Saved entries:
= = = = = = =

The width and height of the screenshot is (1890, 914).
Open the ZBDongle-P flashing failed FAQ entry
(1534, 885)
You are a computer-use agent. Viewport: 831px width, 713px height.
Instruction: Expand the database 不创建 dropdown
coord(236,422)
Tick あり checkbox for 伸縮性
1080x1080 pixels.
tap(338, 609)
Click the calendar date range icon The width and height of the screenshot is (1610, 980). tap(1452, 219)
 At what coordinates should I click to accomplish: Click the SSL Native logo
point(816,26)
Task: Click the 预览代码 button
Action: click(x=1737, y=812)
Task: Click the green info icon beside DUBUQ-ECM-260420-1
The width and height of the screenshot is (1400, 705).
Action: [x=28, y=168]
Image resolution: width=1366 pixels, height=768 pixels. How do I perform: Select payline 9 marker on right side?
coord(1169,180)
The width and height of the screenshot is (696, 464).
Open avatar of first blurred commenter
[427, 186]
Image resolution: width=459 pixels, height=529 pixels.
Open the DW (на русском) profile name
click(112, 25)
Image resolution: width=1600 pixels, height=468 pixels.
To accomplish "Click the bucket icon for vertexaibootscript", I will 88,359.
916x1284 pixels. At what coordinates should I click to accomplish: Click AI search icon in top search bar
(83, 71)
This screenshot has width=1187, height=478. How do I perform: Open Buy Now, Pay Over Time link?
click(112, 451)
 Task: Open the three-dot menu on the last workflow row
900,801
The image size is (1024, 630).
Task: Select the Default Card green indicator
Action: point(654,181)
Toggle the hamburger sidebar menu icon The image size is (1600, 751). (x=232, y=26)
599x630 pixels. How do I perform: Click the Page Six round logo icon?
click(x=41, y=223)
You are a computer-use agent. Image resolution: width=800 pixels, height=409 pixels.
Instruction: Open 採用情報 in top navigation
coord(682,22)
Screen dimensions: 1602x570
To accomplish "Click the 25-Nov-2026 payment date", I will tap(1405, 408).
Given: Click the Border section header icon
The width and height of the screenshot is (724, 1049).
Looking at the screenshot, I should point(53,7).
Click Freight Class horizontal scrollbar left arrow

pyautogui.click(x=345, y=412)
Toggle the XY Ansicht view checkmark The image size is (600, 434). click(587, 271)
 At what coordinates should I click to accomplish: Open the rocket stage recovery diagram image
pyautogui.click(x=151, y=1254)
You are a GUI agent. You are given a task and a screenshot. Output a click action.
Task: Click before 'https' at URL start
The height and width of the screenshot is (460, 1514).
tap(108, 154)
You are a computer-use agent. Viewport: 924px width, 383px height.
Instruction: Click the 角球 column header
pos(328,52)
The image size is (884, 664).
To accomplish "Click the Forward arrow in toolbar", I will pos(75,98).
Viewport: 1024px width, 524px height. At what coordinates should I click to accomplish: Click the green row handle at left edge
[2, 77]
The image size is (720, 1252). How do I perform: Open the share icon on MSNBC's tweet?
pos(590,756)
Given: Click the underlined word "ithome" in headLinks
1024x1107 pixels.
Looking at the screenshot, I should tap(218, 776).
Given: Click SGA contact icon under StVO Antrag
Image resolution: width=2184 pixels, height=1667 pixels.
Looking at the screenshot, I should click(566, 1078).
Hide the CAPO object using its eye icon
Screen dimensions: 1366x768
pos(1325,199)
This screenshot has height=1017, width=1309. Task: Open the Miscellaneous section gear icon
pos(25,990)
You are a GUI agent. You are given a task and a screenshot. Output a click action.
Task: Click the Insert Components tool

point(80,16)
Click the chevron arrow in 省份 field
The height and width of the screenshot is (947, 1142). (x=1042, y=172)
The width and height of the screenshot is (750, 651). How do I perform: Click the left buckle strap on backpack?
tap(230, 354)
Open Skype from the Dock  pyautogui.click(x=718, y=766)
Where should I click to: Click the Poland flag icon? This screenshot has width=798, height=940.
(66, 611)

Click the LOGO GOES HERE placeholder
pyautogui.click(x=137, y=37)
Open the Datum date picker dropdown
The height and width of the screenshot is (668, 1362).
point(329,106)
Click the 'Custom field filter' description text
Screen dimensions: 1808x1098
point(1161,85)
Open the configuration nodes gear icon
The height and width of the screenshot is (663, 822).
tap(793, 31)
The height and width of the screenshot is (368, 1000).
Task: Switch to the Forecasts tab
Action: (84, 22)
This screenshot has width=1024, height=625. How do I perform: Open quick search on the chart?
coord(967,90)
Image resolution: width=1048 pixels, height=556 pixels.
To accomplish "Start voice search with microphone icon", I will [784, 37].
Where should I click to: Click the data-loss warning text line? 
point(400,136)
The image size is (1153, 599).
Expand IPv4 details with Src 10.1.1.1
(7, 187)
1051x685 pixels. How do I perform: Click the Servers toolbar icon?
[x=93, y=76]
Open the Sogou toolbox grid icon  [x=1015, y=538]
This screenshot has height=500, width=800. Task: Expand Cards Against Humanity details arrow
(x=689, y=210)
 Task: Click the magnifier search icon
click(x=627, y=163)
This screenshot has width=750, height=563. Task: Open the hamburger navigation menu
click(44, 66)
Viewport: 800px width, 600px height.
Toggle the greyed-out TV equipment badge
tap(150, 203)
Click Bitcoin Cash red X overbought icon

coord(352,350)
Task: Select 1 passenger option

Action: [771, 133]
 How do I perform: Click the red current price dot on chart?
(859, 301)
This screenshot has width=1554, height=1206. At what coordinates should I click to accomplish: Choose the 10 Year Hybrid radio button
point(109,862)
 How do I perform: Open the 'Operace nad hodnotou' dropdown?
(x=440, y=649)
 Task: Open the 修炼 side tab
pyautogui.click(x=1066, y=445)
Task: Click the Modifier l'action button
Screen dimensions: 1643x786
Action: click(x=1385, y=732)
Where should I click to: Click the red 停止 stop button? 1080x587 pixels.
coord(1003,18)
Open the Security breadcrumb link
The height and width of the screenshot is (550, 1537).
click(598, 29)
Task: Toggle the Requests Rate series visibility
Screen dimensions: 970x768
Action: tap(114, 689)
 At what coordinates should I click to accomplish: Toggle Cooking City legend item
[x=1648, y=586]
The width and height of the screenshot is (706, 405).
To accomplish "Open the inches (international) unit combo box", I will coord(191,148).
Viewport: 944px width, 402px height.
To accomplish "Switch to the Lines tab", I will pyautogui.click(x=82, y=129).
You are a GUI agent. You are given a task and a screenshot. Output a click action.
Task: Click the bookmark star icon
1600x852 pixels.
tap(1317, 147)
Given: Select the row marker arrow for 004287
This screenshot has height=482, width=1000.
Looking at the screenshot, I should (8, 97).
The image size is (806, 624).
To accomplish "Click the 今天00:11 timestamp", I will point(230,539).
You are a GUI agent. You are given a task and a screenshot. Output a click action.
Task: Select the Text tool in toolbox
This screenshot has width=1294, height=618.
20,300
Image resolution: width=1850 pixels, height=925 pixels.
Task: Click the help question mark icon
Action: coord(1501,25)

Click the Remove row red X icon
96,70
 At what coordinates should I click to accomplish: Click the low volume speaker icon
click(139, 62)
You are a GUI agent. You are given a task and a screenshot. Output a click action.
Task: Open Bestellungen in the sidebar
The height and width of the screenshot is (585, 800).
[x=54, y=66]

= = = = = = =

> **Description of the task**: Up to and including the line with "Screen dimensions: 1602x570", print every line of the records from the start.

> **Task answer**:
The width and height of the screenshot is (1890, 914).
Open the ZBDongle-P flashing failed FAQ entry
(1534, 885)
You are a computer-use agent. Viewport: 831px width, 713px height.
Instruction: Expand the database 不创建 dropdown
coord(236,422)
Tick あり checkbox for 伸縮性
1080x1080 pixels.
tap(338, 609)
Click the calendar date range icon The width and height of the screenshot is (1610, 980). tap(1452, 219)
 At what coordinates should I click to accomplish: Click the SSL Native logo
point(816,26)
Task: Click the 预览代码 button
Action: click(x=1737, y=812)
Task: Click the green info icon beside DUBUQ-ECM-260420-1
The width and height of the screenshot is (1400, 705).
Action: [x=28, y=168]
Image resolution: width=1366 pixels, height=768 pixels. How do I perform: Select payline 9 marker on right side?
coord(1169,180)
The width and height of the screenshot is (696, 464).
Open avatar of first blurred commenter
[427, 186]
Image resolution: width=459 pixels, height=529 pixels.
Open the DW (на русском) profile name
click(112, 25)
Image resolution: width=1600 pixels, height=468 pixels.
To accomplish "Click the bucket icon for vertexaibootscript", I will 88,359.
916x1284 pixels. At what coordinates should I click to accomplish: Click AI search icon in top search bar
(83, 71)
This screenshot has width=1187, height=478. How do I perform: Open Buy Now, Pay Over Time link?
click(112, 451)
 Task: Open the three-dot menu on the last workflow row
900,801
The image size is (1024, 630).
Task: Select the Default Card green indicator
Action: point(654,181)
Toggle the hamburger sidebar menu icon The image size is (1600, 751). (x=232, y=26)
599x630 pixels. How do I perform: Click the Page Six round logo icon?
click(x=41, y=223)
You are a computer-use agent. Image resolution: width=800 pixels, height=409 pixels.
Instruction: Open 採用情報 in top navigation
coord(682,22)
Screen dimensions: 1602x570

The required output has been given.